The Pleiades (pictured below) is an open cluster that is easily seen in the night sky as a group of six (sometimes seven) stars in the constellation of Taurus. It mostly contains bright blue (B-type) stars, and is about 440 light years away. Or about 380 light years. Or perhaps somewhere in between.
On a cosmic scale, a few hundred light years is in our back yard. It is only about 100 times more distant than the closest star to the Sun, so this cluster is very close. Given that we measure distances to much more distant objects with good accuracy, why don’t we know the distance to the Pleiades? It all has to do with an interesting result known as the Hipparcos anomaly.
There are lots of ways we can measure the distances of stellar objects. One way, is to look at small main sequence stars in the cluster at infrared wavelengths. From this you can gauge the actual brightnesses of the stars (absolute magnitude) and compare them the apparent brightnesses (apparent magnitude) to determine their distance. This gives a distance of about 435 light years. Another is to look at the motion of a binary star in the cluster. You can gauge their masses by their temperatures, and then use their orbital motion to determine their distance. This gives a distance of about 430 light years.
But the Pleiades is close enough to determine their distance by parallax. If you hold your thumb out in front of you and look at it from one eye, and then the other, you will see an apparent shift of your thumb relative to more distant objects. This shift is known as parallax, and we can use the effect to determine the distance to nearby stars.
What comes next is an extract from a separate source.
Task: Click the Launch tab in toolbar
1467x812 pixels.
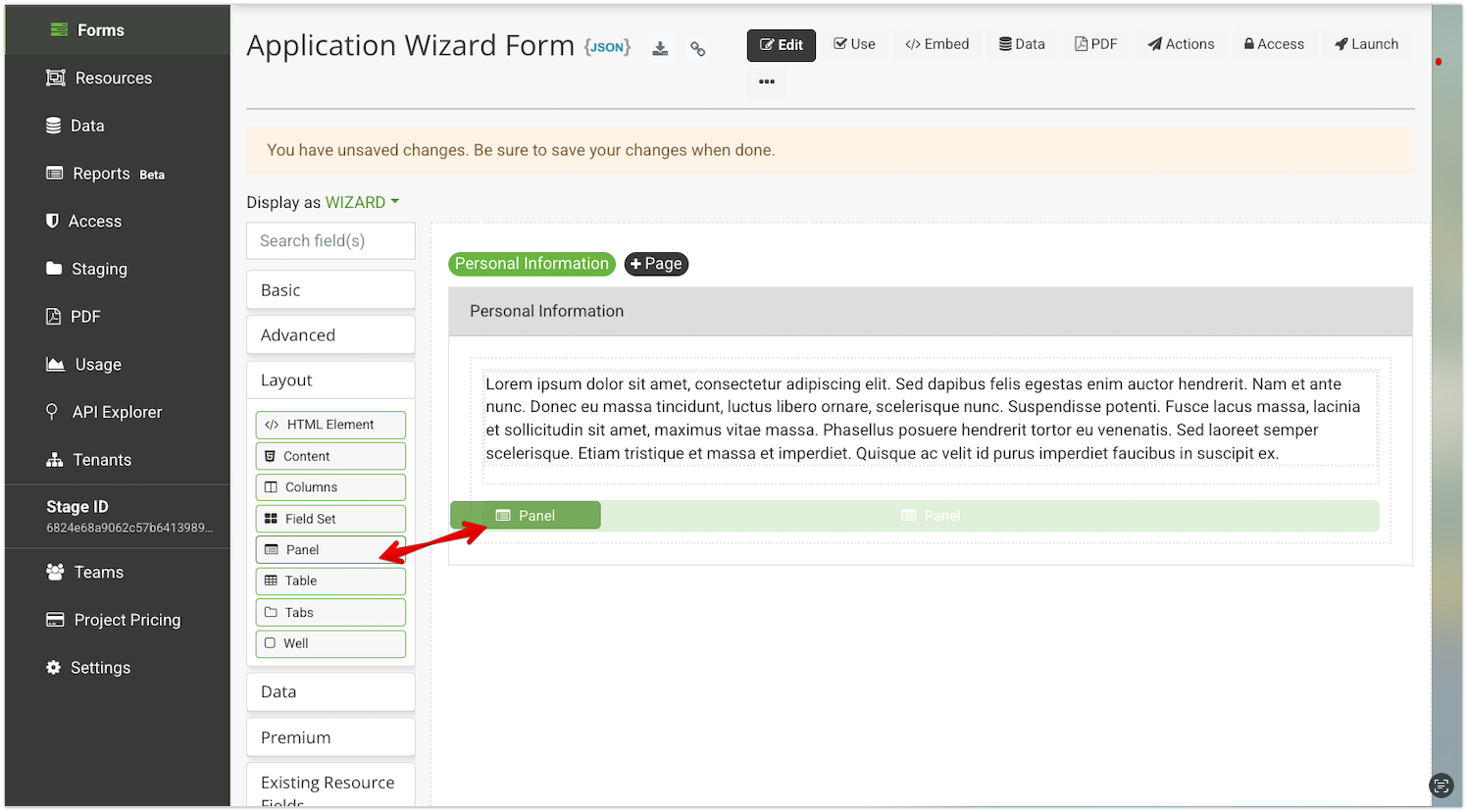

Of all the different methods, parallax should be the most accurate. However, when the High Precision Parallax Collecting Satellite (Hipparcos) measured the parallax of the Pleiades, it determined a distance of 385 light years. This is significantly different from other measurements. So different in fact, that if it is accurate, the stars in the Pleiades must be anomalously dim. Much dimmer than similar stars of the same temperature.
Since parallax is a more direct observation of stellar distance you might be inclined to accept the Hipparcos distance over the other measurements. But after the Hipparcos observations, the Hubble space telescope made parallax observations of three stars in the cluster, and found a distance of 440 light years. Ground based parallax observations also give a similar distance.
The Hubble and ground-based parallax observations are supposed to be less accurate than Hipparcos, but they agree with all the other observations. A wide range of observations, including parallax observations, give a distance to the Pleiades in the range of 425 – 440 light years. Hipparcos disagrees with all of them, and came to be known as the Hipparcos anomaly.
So which one is right? Despite the fact that Hipparcos was supposed to give the best result in the most direct way, it seems that Hipparcos is wrong. In a 2012 paper in Astronomy Letters (arxiv version) a comparison was made between Hipparcos distance calculations of various star clusters and the distances calculated by kinematic methods. What they found was that the Hipparcos results for clusters are consistently closer than they should be. It seems there is a systematic bias in the Hipparcos data when it comes to star clusters.
Currently the best distance calculation is taken to be about 425 light years. The Hipparcos anomaly isn’t really an anomaly, but rather a cautionary tale about the complexities of data analysis and how systematic biases can arise in your results. This is why we keep testing things, and why we love to have multiple techniques when determining distances.
Paper: Francis C, Anderson E. XHIP-II: Clusters and associations. Astron. Lett. 2012;38(11):681-693.